#### Selected excerpt:

Last Updated: 2003-08-19 16:55:01 -0400 (Reuters Health)
NEW YORK (Reuters Health) - Long-term treatment with cholesterol-lowering "statins" -- drugs like Zocor or Lipitor -- seems to be good not only for the heart but also for mental health, researchers in Boston report.
That news, while welcome, is somewhat unexpected. More than a decade ago, vigorous cholesterol lowering was actually linked with depression and violent behavior, Dr. Charles M. Blatt, of the Harvard School of Public Health, and associates point out in the Journal of the American College of Cardiology.
To investigate, Dr. Blatt's team followed a group of patients receiving statin treatment to treat high cholesterol levels. Beginning in 1994, the researchers enrolled 140 patients who were continuously prescribed statins and another 219 patients who used the drugs intermittently. They were compared with 231 people who had never been prescribed a cholesterol-lowering drug.
"Statins seem to be associated with a reduced risk of anxiety, depression and hostility," co-author Yinong Young-Xu commented in a press release. "We saw somewhere between a 30 to 40 percent reduction of risk."

#### Questions to answer:
a: According to the statin report, how many patients who were continuously prescribed statins did the researchers enroll?
b: Continue the statin report from its final sentence.
The dataset items aren't needed for either task.

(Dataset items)
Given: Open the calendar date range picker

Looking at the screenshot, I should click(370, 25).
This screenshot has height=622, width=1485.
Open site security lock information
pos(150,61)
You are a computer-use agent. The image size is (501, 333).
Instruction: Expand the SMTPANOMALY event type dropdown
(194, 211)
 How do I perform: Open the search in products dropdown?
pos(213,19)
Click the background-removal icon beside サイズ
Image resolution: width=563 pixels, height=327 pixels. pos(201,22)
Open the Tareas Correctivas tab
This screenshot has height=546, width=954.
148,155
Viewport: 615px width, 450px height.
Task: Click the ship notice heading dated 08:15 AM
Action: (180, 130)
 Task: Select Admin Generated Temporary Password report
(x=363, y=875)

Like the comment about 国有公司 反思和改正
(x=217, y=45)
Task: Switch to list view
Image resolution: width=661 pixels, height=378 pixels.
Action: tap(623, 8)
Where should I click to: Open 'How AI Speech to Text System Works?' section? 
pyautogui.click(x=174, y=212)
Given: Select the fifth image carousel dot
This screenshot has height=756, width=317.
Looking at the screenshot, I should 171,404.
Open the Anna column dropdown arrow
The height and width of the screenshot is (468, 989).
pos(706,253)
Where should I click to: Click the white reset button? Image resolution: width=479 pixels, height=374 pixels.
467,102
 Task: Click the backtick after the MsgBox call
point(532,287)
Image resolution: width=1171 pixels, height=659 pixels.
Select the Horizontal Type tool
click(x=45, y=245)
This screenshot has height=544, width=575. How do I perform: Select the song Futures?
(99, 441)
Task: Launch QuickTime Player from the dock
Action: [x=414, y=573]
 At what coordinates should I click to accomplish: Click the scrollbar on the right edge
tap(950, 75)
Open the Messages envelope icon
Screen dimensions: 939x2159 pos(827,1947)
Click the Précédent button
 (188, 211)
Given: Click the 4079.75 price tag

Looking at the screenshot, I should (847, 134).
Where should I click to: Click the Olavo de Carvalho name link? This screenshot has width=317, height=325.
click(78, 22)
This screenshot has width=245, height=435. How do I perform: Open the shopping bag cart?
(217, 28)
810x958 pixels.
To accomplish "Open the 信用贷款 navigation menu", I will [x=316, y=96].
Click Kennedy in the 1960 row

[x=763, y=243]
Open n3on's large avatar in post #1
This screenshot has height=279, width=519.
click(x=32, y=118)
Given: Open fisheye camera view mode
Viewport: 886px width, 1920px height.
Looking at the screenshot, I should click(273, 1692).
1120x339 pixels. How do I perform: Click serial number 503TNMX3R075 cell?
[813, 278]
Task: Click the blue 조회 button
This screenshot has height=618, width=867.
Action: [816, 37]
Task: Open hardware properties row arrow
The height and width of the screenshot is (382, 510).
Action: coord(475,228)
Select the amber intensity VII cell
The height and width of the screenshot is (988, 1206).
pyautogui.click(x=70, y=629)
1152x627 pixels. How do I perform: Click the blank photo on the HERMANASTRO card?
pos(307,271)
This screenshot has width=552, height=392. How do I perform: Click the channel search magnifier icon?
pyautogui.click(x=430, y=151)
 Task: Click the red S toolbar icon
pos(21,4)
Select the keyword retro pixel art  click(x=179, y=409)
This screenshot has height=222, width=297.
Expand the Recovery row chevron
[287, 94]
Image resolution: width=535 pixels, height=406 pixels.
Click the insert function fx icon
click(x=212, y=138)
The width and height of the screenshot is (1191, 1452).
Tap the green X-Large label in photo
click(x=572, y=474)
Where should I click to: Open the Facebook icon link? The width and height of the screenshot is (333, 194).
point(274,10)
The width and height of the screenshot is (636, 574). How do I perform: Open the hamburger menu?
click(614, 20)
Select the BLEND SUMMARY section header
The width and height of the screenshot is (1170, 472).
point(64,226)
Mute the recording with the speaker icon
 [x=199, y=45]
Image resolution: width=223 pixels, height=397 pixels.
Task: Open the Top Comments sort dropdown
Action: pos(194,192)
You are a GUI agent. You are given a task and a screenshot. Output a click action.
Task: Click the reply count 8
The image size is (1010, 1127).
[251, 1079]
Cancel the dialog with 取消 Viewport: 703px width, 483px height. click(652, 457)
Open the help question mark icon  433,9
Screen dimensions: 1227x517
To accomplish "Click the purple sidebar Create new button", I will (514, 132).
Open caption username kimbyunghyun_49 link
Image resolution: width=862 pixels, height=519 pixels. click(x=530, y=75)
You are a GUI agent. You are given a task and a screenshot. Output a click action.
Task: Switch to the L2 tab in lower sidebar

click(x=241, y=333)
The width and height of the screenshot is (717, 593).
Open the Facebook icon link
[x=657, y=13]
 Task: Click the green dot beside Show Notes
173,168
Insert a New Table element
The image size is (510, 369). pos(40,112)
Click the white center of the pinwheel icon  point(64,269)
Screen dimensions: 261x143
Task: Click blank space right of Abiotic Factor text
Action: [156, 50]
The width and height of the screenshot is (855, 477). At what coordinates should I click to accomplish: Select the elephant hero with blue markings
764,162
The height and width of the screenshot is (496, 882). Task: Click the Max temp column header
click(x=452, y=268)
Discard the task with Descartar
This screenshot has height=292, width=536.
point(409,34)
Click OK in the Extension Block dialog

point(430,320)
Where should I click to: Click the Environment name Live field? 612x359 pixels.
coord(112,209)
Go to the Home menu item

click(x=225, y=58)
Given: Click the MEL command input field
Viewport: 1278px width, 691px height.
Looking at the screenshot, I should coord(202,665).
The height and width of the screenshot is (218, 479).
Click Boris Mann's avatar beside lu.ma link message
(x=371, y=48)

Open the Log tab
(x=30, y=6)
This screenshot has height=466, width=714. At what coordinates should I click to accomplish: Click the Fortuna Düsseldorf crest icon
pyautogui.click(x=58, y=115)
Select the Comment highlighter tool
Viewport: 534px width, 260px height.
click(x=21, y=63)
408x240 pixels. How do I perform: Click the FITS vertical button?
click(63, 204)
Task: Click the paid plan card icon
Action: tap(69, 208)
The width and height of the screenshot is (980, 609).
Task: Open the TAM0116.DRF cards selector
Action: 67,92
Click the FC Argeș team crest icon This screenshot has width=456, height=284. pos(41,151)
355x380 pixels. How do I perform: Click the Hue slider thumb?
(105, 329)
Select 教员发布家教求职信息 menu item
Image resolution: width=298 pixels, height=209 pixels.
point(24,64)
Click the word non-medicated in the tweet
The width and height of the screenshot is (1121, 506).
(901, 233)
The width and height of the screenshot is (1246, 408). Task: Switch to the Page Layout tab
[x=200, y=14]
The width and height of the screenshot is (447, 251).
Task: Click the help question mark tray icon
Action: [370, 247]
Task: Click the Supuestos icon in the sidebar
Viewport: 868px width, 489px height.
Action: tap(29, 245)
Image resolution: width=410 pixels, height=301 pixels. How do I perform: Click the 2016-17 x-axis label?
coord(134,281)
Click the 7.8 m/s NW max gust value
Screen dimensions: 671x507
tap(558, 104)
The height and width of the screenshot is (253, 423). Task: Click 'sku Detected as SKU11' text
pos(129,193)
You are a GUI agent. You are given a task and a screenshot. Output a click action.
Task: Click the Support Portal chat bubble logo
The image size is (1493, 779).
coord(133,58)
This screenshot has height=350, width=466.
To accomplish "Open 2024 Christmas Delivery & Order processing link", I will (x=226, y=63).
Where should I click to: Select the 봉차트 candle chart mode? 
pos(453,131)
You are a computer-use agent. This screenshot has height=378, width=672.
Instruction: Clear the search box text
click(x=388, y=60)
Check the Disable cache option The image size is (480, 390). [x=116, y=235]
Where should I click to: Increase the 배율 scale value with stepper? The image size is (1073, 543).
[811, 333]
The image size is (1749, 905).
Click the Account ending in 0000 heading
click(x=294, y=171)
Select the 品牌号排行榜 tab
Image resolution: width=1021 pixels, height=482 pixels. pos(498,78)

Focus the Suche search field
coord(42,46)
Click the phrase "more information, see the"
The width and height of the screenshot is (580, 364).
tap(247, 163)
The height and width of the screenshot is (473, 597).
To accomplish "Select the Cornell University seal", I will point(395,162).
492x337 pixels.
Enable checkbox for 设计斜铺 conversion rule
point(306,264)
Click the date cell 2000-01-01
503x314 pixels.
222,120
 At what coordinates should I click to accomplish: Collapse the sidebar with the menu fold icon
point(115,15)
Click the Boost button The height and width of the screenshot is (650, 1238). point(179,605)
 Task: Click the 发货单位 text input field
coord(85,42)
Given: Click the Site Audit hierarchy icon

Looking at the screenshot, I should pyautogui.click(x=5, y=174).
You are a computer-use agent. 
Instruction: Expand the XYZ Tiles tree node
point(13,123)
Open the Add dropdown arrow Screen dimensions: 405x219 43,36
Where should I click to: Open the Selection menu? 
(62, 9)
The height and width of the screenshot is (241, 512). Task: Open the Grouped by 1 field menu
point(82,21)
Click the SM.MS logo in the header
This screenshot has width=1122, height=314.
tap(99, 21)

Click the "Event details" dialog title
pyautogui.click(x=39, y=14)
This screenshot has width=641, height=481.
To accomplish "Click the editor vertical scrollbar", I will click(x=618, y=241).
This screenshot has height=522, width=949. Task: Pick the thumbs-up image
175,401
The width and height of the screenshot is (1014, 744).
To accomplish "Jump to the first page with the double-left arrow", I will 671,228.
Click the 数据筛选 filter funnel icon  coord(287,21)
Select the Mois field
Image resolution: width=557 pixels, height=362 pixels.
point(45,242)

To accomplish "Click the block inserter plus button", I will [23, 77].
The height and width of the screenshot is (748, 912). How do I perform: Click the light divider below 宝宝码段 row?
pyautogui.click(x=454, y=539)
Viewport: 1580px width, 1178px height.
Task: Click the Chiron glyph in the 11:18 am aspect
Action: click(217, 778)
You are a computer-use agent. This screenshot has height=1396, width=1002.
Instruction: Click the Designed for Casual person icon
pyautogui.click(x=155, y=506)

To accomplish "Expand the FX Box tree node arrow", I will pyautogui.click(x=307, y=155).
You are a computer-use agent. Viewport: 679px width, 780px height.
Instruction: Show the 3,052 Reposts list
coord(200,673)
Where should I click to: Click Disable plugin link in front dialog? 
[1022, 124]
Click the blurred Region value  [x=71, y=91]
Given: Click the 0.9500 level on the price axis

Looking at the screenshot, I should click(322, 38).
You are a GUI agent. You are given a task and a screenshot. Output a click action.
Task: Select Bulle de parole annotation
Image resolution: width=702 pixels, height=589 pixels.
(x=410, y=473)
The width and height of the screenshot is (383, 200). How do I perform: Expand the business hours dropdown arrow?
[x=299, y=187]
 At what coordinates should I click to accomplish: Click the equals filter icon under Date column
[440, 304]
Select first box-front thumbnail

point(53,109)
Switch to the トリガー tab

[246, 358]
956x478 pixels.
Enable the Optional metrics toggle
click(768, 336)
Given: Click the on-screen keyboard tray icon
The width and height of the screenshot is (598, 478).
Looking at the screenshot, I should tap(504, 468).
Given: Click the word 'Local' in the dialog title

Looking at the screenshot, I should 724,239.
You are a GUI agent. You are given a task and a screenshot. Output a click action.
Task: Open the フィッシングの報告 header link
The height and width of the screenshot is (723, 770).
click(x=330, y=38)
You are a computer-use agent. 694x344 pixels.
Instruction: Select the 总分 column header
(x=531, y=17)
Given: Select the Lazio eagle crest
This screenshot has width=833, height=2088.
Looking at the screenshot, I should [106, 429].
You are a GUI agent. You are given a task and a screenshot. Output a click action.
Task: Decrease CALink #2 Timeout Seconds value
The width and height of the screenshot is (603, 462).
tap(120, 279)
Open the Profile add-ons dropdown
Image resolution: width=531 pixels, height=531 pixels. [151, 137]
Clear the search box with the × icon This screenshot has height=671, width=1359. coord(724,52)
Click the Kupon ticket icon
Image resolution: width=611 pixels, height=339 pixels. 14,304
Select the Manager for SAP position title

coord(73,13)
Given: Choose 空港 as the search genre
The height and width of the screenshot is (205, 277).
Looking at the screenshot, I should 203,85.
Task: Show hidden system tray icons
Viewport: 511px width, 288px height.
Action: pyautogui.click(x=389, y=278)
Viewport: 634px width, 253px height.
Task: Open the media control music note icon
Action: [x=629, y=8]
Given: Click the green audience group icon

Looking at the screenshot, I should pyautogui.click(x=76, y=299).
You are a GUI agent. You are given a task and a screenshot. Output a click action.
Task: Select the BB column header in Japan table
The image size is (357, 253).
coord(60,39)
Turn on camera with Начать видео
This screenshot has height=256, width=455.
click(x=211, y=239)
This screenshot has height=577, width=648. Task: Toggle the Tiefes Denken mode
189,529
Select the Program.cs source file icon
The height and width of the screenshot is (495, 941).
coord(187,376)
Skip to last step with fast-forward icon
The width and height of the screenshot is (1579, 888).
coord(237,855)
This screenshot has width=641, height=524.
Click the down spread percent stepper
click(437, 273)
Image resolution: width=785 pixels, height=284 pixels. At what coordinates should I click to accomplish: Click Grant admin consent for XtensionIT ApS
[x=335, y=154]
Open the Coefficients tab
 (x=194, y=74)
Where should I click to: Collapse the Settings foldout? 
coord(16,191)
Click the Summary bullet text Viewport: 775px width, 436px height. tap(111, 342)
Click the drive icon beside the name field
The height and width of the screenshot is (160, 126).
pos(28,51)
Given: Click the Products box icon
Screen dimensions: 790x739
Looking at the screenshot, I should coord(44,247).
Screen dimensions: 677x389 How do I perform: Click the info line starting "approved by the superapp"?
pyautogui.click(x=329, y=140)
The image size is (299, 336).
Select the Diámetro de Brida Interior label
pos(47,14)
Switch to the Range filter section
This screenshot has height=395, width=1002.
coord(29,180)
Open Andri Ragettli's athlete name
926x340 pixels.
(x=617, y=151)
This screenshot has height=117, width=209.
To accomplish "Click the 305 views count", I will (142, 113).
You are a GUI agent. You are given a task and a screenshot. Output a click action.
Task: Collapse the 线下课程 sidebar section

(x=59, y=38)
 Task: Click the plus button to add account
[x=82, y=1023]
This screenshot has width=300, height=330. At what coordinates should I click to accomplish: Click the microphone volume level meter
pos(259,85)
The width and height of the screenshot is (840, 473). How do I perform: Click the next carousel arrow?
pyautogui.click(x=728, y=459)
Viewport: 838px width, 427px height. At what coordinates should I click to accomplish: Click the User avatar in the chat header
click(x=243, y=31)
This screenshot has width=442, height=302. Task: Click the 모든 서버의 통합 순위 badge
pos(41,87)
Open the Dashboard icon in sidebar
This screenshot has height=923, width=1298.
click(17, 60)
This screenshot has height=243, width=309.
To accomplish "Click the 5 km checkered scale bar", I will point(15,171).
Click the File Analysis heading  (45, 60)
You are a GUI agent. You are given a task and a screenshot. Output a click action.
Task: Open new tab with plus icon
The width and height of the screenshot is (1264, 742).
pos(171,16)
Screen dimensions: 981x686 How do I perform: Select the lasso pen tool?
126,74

#### Answer set:
a: 140

b:
Furthermore, the researchers found, the odds of mental illness continued to decline with each additional year of statin treatment.
"Although this study does not demonstrate that statin use itself caused increases in positive well-being, it certainly supports that possibility," Dr. C. Keith Haddock, of the University of Missouri, Kansas City, said in the press statement.
On the other hand, "It also suggests that factors related to coronary artery disease may have rendered the patient vulnerable to negative mood and that statin reversed that process."
Whatever the exact cause-and effect, the study helps dispel concerns about the psychological side effects of lowering cholesterol.